Lena sucked back tears, and though her
voice was a mess she answered with confidence. “You stay. I’ll come to you.”
Bridget used Brian’s phone to call Eric just after midnight, nine o’clock his time. She felt semi-delirious when he answered.
“It’s Bee,” she said sheepishly, eagerly.
“Where are you?”
She was so glad to hear his voice. “I’m in Pennsylvania. Bucks County, south of a town in New Jersey called Belvidere,” she said. “I have so much to tell you.” A sob escaped her chest unexpectedly.
“Are you okay?”
“I’m okay. Do you think you could come here?”
“To Pennsylvania?”
“If you fly to New York, it’s only an hour and twenty minutes by car.”
“When?”
She realized she was being absurdly presumptuous. She had no business asking him for anything. He was the one who’d been left, and her misery didn’t make it any nicer for him.

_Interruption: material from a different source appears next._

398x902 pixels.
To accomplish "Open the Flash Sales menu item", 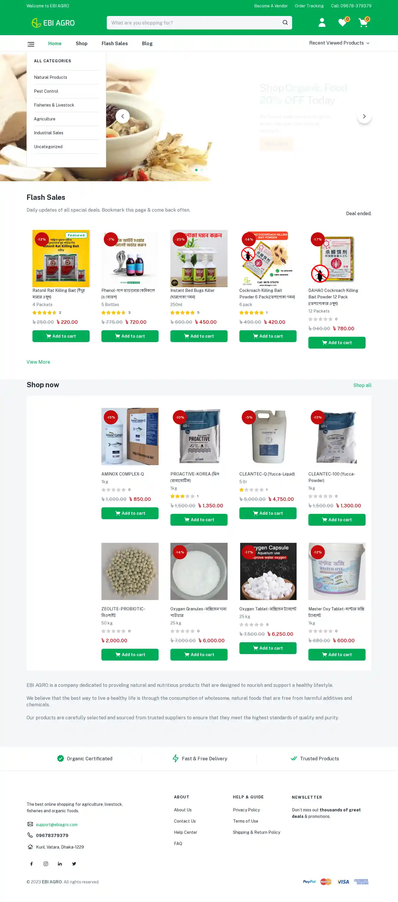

She tried to calm herself down and step into his shoes. “I know you have work. You can’t get carried away. When do you think you can come?”
“I can get carried away,” he said. “When do you want me to come?”
“Now? Tomorrow?”
“Are you sure you’re okay?”
“Yes. I have something important to tell you.”
Eric was quiet. She couldn’t blame him. This wasn’t the same as her coming back. She’d never made it easy on him, not from the very beginning. “Bridget, is this something I’m going to like?”
She closed her eyes. “I really hope so.”
Eric called from the rental car to say he was an hour away, and Bridget couldn’t stand waiting. For the entire hour, she stood in the middle of the road, watching for a car she would not even recognize. She hated waiting.
Her heart surged when she finally saw his face through the windshield. When he slowed way down to turn she screamed moronically and jumped on the hood of the car. He laughed and drove the last twenty-five feet with her sitting on the hood. It was a testament to his love that he always let her happiness sweep him along and make him happy.